We can also see what style and location of homes these users have been searching for on the websites. If we segment our database of users into groups by search locations, we have even further targeted prospects. Any time we list a new home, we can send it to just that segment of our users who are looking in the same area, instead of blasting everyone in the database, to whom 90 percent find it irrelevant.
E-mail may not cost money in the way that print mail does, but it’s still costly if it’s overused. Keeping your audience engaged and not overwhelming them is highly important to staying out of spam filters and continuing to be able to reach them.
Closing the Sale
Getting new clients via big data is a great first step, but using data to actually find the buyers for you or your agents’ listings can also be done better by using data. We use Coldwell Banker’s CBX tool, but there are other sources of profiling data as well.
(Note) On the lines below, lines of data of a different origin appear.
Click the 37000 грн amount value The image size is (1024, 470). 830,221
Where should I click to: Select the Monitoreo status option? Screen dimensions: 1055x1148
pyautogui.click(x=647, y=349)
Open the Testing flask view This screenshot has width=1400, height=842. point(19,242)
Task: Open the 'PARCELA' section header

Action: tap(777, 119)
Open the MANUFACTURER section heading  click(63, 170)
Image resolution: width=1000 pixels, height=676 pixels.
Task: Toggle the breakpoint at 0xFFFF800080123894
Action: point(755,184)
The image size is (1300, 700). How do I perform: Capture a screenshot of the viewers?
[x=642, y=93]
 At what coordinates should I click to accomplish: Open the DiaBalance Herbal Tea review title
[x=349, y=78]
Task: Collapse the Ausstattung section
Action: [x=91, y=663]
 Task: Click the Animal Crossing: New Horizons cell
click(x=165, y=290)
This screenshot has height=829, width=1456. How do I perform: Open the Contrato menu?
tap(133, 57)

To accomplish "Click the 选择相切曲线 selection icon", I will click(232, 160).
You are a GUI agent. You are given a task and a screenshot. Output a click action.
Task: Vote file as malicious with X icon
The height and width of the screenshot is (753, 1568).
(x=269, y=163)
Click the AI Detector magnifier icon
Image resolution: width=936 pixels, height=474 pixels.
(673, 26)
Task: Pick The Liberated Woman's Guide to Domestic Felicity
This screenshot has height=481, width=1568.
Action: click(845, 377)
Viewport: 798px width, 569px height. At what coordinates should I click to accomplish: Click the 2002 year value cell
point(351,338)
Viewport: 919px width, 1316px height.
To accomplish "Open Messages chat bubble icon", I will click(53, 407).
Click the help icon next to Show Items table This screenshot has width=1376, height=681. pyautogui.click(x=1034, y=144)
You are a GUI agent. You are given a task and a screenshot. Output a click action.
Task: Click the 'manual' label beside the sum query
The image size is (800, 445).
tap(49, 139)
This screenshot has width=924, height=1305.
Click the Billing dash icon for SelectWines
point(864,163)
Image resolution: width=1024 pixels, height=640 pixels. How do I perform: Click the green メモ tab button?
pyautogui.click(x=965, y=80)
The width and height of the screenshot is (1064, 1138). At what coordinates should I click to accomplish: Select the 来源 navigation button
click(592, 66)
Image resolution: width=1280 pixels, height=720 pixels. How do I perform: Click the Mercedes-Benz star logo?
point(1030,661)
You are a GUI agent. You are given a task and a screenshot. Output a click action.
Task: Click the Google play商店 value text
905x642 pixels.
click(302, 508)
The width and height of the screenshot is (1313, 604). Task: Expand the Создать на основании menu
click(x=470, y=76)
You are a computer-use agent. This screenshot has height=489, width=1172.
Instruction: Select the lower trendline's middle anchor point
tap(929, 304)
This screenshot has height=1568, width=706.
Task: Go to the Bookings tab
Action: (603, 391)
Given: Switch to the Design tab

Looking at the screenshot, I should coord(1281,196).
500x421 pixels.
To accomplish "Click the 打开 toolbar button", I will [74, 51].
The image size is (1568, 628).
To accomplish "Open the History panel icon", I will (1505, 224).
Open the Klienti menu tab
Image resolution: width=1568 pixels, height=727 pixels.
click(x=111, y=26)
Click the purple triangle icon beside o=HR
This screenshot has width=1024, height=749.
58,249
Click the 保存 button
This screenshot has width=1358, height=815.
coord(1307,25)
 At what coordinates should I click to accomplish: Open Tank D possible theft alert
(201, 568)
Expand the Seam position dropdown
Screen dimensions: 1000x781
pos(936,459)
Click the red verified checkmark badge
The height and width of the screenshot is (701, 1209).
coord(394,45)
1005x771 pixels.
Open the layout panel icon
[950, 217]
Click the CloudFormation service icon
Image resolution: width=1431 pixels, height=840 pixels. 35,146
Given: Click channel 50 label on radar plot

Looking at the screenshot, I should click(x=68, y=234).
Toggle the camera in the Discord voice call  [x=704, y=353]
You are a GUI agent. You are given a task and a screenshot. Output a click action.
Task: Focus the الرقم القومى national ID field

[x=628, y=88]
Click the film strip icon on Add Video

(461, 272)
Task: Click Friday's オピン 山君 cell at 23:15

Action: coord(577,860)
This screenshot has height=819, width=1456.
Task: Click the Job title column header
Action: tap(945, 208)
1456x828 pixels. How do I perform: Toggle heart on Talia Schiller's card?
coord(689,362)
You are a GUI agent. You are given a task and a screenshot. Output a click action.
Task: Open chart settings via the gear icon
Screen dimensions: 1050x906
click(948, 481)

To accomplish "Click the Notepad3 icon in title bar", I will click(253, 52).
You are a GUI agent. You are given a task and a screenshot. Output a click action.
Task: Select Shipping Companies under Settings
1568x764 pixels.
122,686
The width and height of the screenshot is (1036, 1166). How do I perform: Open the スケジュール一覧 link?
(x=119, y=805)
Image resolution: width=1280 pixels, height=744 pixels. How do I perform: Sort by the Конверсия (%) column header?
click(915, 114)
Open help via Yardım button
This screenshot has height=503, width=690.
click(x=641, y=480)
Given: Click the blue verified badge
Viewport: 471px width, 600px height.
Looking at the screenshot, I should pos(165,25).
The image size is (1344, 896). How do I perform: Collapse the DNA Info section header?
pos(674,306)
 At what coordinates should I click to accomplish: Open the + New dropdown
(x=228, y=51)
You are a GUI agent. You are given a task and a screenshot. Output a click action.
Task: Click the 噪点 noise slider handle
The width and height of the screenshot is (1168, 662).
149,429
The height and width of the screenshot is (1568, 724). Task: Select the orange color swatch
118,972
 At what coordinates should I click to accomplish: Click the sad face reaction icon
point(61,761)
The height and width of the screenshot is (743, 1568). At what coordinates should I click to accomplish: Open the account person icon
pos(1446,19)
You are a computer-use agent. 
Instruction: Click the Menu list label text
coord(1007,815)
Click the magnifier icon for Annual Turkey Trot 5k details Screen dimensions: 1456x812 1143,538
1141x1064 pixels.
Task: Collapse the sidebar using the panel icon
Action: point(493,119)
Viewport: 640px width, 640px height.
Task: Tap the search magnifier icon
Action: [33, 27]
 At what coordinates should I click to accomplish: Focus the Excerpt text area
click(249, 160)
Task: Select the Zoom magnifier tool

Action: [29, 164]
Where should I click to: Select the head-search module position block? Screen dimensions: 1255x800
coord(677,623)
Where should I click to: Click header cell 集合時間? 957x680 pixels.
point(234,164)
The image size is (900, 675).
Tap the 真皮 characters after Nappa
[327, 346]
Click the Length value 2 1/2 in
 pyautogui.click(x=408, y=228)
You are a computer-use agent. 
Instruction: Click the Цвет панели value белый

We can pinpoint the kind of buyer who is most likely to be purchasing in the area where our listing resides, and then create a map of likely nearby locations of buyers. From their employment, income, and age range, we can show our sellers where we’ll be targeting our marketing for the most likely buyer candidates. It’s not only a strong part of a listing presentation; it’s also a strategic way to ensure more of your marketing dollars are going to the most effective locations for your clients.
Big Picture: Upstream and Potential Uses
The partnership between NAR, brokers, and Upstream RE LLC has great potential for brokers to access better data. While the end product is still in flux, the image projected looks to be one where brokers input all of their listings at one entry point and then choose how and where that data is delivered.
With the right analytics assigned to brokers’ listings via Upstream, we could have a single platform of metrics to help us make decisions regarding which outlets are really working. Imagine if you could easily find out which portal is actually generating leads that sell homes? How much of your traffic comes via the MLS and IDX? Does the quantity and quality of traffic and leads vary significantly on one portal vs. another? This will help you see where your advertising dollars get the best ROI.
Real estate data has always been fragmented. Upstream has the promise of simplifying, and improving, our ability to make data-driven decisions in the future. That’s a win for all brokers.